Um policial venezuelano preso em dezembro após acusações de traição à pátria morreu nesse sábado (10/1) enquanto estava sob custódia do governo da Venezuela, apontam ONGs e o Ministério Público do país.
Na última quinta-feira (8/1), a presidente interina da Venezuela, Delcy Rodríguez, anunciou a libertação de prisioneiros políticos do país, tanto venezuelanos como estrangeiros.
De acordo com o Comitê pela Liberdade dos Presos Políticos da Venezuela (CLIPP), Edison José Torres Fernández, de 52 anos, foi detido em 9 dezembro de 2025 por compartilhar mensagens críticas ao regime de Nicolás Maduro.
A ONG informou que não há informações oficiais sobre as circustâncias ou as causas da morte, “nem sobre a atenção médica que foi recebida durante a permanência sob custódia”.
O Ministério Público, porém, confirmou a morte e informou que o policial sofreu um mal súbito e, por isso, foi transferido imediatamente para uma unidade de saúde, onde deu entrada com sinais vitais e recebeu atendimento médico.
Segundo o órgão, ele apresentou posteriormente um acidente cerebrovascular, seguido de uma parada cardíaca, e morreu no hospital Dr. Domingo Luciani, no leste de Caracas, conforme comunicado divulgado à imprensa.

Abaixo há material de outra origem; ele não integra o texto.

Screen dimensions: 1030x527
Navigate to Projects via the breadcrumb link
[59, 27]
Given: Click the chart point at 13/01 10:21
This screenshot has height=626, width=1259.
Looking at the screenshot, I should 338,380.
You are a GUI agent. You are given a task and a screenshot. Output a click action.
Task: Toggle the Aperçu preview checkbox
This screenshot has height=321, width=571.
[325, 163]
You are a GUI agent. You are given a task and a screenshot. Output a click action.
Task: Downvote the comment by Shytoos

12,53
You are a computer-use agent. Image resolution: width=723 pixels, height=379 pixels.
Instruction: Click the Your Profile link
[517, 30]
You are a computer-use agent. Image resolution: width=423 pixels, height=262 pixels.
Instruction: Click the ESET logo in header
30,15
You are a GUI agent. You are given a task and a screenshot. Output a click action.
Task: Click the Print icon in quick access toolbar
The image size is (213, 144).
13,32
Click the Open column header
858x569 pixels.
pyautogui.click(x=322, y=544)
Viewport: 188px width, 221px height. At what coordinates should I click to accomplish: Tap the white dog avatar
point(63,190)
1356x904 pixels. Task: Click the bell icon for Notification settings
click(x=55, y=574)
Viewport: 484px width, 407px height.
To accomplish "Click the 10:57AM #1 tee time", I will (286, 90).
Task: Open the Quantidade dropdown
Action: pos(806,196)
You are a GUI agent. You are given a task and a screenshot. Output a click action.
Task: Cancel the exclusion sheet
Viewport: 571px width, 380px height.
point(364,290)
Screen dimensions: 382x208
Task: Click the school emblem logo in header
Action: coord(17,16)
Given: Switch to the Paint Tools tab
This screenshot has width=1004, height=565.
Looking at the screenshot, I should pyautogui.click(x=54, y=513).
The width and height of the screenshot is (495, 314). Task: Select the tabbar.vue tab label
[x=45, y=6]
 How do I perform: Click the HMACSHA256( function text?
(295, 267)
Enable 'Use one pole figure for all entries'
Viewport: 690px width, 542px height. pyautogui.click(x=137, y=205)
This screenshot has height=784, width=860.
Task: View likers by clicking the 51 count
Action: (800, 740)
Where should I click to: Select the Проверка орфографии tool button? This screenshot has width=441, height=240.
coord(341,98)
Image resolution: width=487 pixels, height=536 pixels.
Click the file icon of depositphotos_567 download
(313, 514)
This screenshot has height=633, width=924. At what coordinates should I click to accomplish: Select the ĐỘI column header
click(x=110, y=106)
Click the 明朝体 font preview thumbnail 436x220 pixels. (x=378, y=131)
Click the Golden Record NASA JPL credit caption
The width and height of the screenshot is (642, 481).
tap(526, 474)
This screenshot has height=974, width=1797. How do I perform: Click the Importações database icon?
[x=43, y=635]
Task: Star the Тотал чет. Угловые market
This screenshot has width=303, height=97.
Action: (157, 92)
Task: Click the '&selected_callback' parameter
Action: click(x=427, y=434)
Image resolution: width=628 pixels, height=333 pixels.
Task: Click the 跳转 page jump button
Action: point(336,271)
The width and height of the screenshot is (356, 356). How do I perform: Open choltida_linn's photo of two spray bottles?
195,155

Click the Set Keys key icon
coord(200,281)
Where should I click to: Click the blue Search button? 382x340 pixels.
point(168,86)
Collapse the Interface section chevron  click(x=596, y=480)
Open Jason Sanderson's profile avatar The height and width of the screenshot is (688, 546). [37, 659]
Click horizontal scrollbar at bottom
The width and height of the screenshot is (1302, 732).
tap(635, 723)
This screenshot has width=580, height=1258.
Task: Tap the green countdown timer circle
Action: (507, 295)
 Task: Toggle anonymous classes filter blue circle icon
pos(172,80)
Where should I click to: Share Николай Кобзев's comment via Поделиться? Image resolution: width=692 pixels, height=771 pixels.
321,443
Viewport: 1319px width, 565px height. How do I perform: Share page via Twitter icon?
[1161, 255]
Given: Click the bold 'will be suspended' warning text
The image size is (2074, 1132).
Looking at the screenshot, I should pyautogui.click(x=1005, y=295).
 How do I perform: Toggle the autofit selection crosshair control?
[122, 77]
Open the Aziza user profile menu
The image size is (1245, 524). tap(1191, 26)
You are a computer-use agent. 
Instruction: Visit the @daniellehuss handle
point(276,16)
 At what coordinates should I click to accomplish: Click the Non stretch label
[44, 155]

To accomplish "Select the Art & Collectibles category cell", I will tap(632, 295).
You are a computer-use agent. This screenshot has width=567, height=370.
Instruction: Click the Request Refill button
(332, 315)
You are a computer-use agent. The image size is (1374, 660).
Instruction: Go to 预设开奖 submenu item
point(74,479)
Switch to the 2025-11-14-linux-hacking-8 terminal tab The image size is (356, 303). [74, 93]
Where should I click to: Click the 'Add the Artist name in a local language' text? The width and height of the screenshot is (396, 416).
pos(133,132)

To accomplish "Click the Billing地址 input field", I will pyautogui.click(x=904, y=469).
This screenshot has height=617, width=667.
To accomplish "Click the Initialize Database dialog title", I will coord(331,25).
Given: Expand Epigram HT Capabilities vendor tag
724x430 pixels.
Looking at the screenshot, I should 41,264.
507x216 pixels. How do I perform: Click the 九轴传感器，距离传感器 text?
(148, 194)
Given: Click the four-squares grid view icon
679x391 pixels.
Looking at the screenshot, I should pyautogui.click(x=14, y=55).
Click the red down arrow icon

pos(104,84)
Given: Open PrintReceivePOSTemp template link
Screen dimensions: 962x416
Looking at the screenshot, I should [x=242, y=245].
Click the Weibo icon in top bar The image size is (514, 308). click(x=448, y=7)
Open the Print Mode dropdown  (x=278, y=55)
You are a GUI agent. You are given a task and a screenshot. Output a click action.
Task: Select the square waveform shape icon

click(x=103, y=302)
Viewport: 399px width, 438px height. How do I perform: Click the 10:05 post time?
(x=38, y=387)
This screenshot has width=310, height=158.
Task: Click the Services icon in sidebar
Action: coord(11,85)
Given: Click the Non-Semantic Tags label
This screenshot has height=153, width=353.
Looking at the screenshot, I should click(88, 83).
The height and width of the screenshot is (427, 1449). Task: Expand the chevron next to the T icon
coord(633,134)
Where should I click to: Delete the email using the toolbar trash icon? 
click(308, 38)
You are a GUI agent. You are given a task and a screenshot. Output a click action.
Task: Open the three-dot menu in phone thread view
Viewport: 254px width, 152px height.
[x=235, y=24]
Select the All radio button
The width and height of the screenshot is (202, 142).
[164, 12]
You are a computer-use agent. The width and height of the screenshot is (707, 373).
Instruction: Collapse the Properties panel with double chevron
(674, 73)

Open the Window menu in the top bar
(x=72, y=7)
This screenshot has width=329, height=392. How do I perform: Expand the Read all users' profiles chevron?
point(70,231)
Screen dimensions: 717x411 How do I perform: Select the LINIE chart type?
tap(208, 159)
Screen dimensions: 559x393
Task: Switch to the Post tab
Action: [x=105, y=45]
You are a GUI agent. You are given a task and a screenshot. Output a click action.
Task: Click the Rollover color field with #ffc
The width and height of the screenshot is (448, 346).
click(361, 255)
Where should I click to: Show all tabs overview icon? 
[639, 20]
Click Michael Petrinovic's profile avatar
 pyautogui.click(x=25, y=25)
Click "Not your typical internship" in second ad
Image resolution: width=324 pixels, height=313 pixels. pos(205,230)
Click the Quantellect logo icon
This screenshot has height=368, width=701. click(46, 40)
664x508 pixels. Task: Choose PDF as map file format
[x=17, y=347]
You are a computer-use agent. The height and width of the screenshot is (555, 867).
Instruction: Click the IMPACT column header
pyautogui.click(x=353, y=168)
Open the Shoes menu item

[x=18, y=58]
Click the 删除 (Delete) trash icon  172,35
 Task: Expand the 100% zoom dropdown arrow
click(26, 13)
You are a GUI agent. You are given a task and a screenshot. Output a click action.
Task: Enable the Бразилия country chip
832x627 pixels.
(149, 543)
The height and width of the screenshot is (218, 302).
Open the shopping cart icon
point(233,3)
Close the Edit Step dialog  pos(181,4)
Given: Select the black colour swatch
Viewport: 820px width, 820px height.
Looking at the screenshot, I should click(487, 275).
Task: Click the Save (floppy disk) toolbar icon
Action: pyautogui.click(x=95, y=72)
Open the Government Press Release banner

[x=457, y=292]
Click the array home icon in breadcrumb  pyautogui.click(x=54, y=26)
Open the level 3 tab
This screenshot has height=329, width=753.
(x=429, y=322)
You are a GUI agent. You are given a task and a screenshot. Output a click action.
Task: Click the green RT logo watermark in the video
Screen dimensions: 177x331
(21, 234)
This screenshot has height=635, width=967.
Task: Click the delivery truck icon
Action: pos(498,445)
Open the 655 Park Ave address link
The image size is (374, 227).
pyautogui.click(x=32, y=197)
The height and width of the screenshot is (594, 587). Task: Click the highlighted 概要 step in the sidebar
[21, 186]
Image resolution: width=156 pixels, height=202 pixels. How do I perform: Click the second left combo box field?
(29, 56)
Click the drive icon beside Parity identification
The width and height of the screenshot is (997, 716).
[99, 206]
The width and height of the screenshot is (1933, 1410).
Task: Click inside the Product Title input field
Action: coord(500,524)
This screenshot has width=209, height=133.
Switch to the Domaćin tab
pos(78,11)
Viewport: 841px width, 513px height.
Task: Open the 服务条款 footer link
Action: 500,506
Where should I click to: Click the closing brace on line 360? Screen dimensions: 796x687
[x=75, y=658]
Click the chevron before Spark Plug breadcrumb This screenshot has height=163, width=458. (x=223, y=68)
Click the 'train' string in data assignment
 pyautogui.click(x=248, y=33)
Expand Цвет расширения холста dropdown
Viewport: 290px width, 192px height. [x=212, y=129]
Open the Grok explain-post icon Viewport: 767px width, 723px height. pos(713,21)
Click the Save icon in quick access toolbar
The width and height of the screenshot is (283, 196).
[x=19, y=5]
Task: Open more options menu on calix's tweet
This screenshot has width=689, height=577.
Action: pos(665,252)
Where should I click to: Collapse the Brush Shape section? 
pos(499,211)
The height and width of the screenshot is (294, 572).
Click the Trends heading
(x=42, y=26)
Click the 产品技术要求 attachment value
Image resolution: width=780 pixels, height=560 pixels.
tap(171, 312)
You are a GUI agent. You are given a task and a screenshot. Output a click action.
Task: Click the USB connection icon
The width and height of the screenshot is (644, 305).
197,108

A CLIPP também tem denunciado a demora na libertação dos prisioneiros. Segundo familiares e defensores dos direitos humanos, apenas cerca de 20 presos políticos foram libertados até o momento.
“Exigimos uma investigação imediata, independente e transparente, assim como a libertação imediata de todos os presos políticos que continuam injustamente detidos. Ninguém pode morrer mais sob a custódia do Estado. A vida das pessoas privadas de liberdade é responsabilidade absoluta de quem quer que seja detido”, afirmou a organização na rede social X.
Fernández era funcionário da polícia de Portuguesa, estado localizado a cerca de 400 km de Caracas, e tinha mais de 20 anos de serviço.